AIM: Repeat the lines of the records below, from the line containing "At what coordinates should I click to accomplish: Select" through the end of the records, with both ends included.
Begin INFORMATION SHOWN
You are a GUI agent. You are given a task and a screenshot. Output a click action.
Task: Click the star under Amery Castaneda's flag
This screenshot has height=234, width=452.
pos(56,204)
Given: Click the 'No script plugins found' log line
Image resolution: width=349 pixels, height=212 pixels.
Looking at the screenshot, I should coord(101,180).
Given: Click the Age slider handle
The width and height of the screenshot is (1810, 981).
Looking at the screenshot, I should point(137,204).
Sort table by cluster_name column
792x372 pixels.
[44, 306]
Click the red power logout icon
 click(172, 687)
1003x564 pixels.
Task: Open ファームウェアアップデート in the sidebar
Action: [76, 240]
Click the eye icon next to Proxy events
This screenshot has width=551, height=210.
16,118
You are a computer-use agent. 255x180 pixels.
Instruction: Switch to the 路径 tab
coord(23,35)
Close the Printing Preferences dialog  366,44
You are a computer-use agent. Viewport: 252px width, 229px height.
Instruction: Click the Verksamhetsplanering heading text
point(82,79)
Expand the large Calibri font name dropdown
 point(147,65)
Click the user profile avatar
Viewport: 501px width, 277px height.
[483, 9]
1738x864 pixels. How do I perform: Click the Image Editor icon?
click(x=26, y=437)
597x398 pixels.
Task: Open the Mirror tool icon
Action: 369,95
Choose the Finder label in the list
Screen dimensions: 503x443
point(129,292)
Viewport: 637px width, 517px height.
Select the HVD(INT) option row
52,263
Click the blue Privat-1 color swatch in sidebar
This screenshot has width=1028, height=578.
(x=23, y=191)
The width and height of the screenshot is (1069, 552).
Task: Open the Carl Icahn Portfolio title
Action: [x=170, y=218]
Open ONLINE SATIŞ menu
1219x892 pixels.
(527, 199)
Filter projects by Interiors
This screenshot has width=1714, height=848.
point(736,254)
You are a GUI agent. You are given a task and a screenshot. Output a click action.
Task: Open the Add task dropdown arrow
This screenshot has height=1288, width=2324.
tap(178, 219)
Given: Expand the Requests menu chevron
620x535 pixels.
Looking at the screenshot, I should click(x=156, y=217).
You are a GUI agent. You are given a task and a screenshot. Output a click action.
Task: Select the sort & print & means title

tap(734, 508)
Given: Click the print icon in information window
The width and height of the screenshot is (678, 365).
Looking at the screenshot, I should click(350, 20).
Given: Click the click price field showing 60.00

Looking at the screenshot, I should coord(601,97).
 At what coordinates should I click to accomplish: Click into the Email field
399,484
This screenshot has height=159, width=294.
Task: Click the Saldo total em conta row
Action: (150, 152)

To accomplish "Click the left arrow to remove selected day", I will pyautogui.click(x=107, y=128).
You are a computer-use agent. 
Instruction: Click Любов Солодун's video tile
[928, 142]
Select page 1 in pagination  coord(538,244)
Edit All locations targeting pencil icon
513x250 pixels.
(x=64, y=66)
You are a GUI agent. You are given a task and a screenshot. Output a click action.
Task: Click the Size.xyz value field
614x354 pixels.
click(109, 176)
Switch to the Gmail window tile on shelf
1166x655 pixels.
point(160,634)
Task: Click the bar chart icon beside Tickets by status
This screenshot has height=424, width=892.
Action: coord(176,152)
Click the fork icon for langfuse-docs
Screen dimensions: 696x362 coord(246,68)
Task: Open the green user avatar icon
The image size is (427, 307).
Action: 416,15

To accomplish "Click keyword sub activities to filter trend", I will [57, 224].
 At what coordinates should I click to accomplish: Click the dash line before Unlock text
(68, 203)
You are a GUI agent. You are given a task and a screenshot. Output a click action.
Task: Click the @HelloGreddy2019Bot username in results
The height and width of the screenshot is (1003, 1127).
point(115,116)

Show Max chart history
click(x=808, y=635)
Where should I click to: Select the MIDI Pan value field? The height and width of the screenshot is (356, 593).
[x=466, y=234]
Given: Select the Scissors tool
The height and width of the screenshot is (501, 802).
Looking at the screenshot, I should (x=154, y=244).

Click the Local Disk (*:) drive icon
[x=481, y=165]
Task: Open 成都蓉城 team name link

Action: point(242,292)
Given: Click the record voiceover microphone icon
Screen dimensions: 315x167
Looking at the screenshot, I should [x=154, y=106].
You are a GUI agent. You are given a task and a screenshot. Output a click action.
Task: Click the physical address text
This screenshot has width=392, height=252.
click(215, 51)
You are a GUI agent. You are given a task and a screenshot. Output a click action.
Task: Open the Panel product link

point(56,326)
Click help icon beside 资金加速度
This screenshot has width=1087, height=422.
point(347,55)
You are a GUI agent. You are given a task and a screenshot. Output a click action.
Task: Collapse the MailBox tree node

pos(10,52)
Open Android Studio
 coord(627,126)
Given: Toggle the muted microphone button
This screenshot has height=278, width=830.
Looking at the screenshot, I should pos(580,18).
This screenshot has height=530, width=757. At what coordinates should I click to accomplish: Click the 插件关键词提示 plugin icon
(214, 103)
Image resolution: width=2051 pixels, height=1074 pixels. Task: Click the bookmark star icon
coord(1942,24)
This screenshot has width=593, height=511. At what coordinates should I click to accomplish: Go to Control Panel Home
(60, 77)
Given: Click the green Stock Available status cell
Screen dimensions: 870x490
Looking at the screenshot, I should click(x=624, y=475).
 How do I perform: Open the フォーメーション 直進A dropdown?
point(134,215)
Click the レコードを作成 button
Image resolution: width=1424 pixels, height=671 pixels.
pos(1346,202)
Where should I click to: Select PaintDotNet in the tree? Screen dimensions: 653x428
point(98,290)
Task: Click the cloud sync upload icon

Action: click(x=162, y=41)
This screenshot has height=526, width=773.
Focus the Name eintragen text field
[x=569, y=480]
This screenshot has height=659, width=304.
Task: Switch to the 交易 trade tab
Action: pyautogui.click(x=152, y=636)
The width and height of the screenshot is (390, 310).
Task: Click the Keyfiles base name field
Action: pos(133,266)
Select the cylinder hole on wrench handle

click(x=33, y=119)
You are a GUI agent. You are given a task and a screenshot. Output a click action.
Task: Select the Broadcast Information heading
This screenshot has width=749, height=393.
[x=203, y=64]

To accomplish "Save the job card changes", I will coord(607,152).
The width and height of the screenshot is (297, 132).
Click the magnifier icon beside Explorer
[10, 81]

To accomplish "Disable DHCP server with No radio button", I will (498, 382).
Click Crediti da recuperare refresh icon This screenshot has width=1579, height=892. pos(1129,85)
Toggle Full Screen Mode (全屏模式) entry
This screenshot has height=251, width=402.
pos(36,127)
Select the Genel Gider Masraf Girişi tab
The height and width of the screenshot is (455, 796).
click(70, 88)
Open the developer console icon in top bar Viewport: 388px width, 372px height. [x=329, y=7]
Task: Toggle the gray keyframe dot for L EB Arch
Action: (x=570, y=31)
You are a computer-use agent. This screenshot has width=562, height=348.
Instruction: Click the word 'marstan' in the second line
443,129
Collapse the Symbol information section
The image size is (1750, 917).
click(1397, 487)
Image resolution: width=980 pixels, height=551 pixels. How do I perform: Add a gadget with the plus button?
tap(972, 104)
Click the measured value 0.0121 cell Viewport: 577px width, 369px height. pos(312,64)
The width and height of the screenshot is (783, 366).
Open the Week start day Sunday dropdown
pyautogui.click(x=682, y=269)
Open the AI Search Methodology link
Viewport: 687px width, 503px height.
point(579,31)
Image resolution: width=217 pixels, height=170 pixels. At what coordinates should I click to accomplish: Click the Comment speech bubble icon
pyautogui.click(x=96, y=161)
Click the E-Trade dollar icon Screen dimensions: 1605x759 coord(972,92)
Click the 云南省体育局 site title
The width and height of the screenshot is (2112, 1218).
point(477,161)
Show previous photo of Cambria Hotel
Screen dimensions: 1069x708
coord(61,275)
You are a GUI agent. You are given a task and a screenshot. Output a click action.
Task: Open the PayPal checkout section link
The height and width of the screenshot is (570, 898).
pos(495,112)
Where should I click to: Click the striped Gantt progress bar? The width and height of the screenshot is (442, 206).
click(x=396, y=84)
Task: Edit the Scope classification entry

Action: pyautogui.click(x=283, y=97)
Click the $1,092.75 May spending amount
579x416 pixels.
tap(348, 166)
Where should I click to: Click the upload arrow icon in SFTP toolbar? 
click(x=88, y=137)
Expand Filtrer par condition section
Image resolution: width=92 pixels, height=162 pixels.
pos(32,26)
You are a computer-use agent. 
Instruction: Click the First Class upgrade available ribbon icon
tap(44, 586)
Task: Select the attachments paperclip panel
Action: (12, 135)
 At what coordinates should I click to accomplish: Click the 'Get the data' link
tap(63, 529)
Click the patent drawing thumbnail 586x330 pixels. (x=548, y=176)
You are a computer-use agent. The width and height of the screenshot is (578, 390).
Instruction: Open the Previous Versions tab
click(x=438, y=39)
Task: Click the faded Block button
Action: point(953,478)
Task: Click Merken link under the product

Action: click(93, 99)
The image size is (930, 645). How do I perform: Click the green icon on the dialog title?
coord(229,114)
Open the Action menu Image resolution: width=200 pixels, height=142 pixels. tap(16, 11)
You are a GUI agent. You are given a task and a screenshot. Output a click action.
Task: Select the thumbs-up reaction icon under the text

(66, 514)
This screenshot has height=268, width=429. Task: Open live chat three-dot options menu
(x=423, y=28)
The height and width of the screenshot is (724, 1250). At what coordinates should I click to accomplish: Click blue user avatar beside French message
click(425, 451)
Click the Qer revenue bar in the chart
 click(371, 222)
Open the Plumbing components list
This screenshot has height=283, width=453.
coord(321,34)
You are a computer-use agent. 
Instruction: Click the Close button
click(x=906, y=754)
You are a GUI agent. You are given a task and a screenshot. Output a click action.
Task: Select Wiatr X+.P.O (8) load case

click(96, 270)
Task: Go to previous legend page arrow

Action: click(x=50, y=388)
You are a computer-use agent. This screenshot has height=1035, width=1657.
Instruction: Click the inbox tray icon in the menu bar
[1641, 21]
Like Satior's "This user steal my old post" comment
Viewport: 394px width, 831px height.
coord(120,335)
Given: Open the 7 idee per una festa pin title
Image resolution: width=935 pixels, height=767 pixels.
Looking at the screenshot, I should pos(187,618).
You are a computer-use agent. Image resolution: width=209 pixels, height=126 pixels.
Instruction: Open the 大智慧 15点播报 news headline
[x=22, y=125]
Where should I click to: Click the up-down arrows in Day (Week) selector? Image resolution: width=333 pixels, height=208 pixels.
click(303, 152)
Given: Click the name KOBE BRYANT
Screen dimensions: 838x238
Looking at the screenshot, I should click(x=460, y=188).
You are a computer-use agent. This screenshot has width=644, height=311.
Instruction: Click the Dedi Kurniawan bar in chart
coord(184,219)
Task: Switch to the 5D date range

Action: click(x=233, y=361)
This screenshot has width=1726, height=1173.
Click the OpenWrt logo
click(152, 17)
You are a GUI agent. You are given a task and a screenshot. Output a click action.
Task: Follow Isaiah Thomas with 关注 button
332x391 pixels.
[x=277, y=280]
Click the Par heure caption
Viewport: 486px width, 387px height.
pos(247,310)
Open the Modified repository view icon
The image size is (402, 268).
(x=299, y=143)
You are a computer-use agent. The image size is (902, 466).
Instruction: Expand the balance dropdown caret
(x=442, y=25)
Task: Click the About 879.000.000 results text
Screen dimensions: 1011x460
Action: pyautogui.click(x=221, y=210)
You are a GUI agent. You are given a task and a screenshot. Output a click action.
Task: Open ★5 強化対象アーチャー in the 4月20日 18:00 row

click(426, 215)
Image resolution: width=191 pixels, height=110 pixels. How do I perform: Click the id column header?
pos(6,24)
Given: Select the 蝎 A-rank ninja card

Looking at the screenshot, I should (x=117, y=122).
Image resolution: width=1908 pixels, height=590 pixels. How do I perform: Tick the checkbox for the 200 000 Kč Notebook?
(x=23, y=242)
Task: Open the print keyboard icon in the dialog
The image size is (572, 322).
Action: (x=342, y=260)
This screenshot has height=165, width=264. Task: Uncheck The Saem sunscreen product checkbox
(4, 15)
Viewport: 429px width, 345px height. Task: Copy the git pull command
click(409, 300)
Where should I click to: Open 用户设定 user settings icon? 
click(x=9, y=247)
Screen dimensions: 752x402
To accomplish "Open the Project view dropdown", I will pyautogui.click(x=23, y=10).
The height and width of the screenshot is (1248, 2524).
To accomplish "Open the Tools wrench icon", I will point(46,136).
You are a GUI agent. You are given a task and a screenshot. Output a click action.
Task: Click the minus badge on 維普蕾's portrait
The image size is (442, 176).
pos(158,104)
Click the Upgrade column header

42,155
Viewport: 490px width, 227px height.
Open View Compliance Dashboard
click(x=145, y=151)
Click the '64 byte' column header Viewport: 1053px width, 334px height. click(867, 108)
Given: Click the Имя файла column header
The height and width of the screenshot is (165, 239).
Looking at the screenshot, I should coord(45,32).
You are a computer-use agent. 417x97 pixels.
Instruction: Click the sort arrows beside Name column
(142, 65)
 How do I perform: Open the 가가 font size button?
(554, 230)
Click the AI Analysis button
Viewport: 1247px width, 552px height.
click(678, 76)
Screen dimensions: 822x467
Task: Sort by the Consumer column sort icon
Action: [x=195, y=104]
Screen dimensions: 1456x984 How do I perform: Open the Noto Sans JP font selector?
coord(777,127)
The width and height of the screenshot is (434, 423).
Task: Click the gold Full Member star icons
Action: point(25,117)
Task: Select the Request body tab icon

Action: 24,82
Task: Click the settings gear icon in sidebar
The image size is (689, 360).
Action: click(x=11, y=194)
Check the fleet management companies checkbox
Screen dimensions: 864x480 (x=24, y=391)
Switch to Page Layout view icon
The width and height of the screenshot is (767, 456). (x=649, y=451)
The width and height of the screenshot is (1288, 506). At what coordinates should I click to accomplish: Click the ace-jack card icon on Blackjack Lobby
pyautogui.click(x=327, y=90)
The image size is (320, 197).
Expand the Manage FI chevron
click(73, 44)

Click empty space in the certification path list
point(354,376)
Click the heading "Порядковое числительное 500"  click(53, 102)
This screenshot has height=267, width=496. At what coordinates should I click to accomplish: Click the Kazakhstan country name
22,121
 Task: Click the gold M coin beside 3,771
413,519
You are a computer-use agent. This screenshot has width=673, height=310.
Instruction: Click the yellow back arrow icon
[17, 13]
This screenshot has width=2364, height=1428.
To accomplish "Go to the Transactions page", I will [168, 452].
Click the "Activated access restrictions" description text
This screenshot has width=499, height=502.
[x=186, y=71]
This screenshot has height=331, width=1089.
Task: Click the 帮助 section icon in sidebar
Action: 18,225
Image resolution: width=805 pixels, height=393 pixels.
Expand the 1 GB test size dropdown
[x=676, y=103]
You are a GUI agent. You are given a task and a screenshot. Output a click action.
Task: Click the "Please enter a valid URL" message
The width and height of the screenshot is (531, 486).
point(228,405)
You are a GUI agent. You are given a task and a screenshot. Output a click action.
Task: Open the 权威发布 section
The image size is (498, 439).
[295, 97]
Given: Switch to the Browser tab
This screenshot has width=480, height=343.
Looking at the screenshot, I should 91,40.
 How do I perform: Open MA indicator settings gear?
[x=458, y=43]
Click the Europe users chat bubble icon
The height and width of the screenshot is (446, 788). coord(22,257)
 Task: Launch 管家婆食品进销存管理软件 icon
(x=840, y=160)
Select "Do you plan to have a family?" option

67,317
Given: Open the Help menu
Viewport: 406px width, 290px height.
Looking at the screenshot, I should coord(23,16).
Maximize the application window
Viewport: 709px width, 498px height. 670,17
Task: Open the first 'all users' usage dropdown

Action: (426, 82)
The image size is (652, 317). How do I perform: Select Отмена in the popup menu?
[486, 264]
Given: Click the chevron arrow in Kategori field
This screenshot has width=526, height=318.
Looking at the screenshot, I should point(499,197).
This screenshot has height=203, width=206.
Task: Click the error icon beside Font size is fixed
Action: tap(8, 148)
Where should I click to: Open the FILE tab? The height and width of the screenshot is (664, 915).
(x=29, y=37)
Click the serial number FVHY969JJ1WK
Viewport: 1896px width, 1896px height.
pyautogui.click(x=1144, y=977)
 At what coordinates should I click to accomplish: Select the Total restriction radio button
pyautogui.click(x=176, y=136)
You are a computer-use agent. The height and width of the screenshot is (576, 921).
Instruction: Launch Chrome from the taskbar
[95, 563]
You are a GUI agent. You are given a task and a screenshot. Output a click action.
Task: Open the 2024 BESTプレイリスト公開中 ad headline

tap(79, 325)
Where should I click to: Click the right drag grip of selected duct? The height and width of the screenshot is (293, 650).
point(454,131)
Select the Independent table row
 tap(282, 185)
End INFORMATION SHOWN
EXERCISE SOLUTION:
 At what coordinates should I click to accomplish: Select the Total restriction radio button
pyautogui.click(x=176, y=136)
You are a computer-use agent. The height and width of the screenshot is (576, 921).
Instruction: Launch Chrome from the taskbar
[95, 563]
You are a GUI agent. You are given a task and a screenshot. Output a click action.
Task: Open the 2024 BESTプレイリスト公開中 ad headline

tap(79, 325)
Where should I click to: Click the right drag grip of selected duct? The height and width of the screenshot is (293, 650).
point(454,131)
Select the Independent table row
 tap(282, 185)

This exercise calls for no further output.